• _Requirement_:
The data that follows should be copied out exactly.

[Extracted entries — start]

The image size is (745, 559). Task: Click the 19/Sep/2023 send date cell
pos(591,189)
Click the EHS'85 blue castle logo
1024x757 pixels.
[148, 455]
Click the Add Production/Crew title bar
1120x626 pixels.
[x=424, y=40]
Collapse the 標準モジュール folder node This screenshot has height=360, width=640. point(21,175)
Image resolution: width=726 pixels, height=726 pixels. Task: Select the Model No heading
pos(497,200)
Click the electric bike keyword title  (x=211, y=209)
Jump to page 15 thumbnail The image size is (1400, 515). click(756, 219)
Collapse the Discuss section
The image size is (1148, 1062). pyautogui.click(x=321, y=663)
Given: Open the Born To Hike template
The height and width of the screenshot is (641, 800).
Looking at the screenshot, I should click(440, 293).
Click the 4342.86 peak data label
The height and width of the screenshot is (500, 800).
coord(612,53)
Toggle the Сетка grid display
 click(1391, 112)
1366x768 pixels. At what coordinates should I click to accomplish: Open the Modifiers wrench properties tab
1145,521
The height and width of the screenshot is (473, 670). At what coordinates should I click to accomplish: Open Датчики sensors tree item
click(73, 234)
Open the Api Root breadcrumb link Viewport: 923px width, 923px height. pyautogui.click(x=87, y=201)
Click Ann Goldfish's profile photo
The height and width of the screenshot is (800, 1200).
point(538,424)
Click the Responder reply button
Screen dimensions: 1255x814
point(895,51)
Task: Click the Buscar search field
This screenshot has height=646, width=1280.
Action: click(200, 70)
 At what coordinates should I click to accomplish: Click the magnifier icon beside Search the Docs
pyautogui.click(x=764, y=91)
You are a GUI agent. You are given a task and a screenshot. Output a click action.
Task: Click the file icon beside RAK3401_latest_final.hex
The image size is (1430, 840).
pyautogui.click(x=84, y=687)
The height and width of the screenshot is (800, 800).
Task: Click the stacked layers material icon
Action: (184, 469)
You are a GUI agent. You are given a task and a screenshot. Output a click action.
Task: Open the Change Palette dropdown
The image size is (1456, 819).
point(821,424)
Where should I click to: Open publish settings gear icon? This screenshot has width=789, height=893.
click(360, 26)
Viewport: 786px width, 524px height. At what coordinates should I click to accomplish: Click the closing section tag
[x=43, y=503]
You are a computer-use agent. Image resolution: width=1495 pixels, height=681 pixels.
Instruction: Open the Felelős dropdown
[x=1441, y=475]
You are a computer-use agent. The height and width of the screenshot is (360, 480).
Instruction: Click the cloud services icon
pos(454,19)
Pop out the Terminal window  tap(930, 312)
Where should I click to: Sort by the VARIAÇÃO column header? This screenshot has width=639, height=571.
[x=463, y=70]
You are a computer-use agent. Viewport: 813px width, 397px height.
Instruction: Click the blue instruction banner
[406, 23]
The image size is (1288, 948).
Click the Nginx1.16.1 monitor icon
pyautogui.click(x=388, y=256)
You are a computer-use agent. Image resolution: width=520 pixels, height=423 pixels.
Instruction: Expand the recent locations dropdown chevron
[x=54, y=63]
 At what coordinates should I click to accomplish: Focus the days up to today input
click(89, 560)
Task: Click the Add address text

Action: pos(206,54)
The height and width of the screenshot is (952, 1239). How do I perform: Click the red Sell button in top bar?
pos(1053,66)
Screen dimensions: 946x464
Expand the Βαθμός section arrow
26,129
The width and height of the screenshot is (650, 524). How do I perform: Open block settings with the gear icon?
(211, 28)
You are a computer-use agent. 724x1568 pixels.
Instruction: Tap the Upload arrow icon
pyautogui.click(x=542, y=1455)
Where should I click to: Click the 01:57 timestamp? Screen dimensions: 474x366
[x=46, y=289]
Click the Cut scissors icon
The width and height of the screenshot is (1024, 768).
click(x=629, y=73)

[Extracted entries — finish]

• _Output for this task_:
The image size is (745, 559). Task: Click the 19/Sep/2023 send date cell
pos(591,189)
Click the EHS'85 blue castle logo
1024x757 pixels.
[148, 455]
Click the Add Production/Crew title bar
1120x626 pixels.
[x=424, y=40]
Collapse the 標準モジュール folder node This screenshot has height=360, width=640. point(21,175)
Image resolution: width=726 pixels, height=726 pixels. Task: Select the Model No heading
pos(497,200)
Click the electric bike keyword title  (x=211, y=209)
Jump to page 15 thumbnail The image size is (1400, 515). click(756, 219)
Collapse the Discuss section
The image size is (1148, 1062). pyautogui.click(x=321, y=663)
Given: Open the Born To Hike template
The height and width of the screenshot is (641, 800).
Looking at the screenshot, I should click(440, 293).
Click the 4342.86 peak data label
The height and width of the screenshot is (500, 800).
coord(612,53)
Toggle the Сетка grid display
 click(1391, 112)
1366x768 pixels. At what coordinates should I click to accomplish: Open the Modifiers wrench properties tab
1145,521
The height and width of the screenshot is (473, 670). At what coordinates should I click to accomplish: Open Датчики sensors tree item
click(73, 234)
Open the Api Root breadcrumb link Viewport: 923px width, 923px height. pyautogui.click(x=87, y=201)
Click Ann Goldfish's profile photo
The height and width of the screenshot is (800, 1200).
point(538,424)
Click the Responder reply button
Screen dimensions: 1255x814
point(895,51)
Task: Click the Buscar search field
This screenshot has height=646, width=1280.
Action: click(200, 70)
 At what coordinates should I click to accomplish: Click the magnifier icon beside Search the Docs
pyautogui.click(x=764, y=91)
You are a GUI agent. You are given a task and a screenshot. Output a click action.
Task: Click the file icon beside RAK3401_latest_final.hex
The image size is (1430, 840).
pyautogui.click(x=84, y=687)
The height and width of the screenshot is (800, 800).
Task: Click the stacked layers material icon
Action: (184, 469)
You are a GUI agent. You are given a task and a screenshot. Output a click action.
Task: Open the Change Palette dropdown
The image size is (1456, 819).
point(821,424)
Where should I click to: Open publish settings gear icon? This screenshot has width=789, height=893.
click(360, 26)
Viewport: 786px width, 524px height. At what coordinates should I click to accomplish: Click the closing section tag
[x=43, y=503]
You are a computer-use agent. Image resolution: width=1495 pixels, height=681 pixels.
Instruction: Open the Felelős dropdown
[x=1441, y=475]
You are a computer-use agent. The height and width of the screenshot is (360, 480).
Instruction: Click the cloud services icon
pos(454,19)
Pop out the Terminal window  tap(930, 312)
Where should I click to: Sort by the VARIAÇÃO column header? This screenshot has width=639, height=571.
[x=463, y=70]
You are a computer-use agent. Viewport: 813px width, 397px height.
Instruction: Click the blue instruction banner
[406, 23]
The image size is (1288, 948).
Click the Nginx1.16.1 monitor icon
pyautogui.click(x=388, y=256)
You are a computer-use agent. Image resolution: width=520 pixels, height=423 pixels.
Instruction: Expand the recent locations dropdown chevron
[x=54, y=63]
 At what coordinates should I click to accomplish: Focus the days up to today input
click(89, 560)
Task: Click the Add address text

Action: pos(206,54)
The height and width of the screenshot is (952, 1239). How do I perform: Click the red Sell button in top bar?
pos(1053,66)
Screen dimensions: 946x464
Expand the Βαθμός section arrow
26,129
The width and height of the screenshot is (650, 524). How do I perform: Open block settings with the gear icon?
(211, 28)
You are a computer-use agent. 724x1568 pixels.
Instruction: Tap the Upload arrow icon
pyautogui.click(x=542, y=1455)
Where should I click to: Click the 01:57 timestamp? Screen dimensions: 474x366
[x=46, y=289]
Click the Cut scissors icon
The width and height of the screenshot is (1024, 768).
click(x=629, y=73)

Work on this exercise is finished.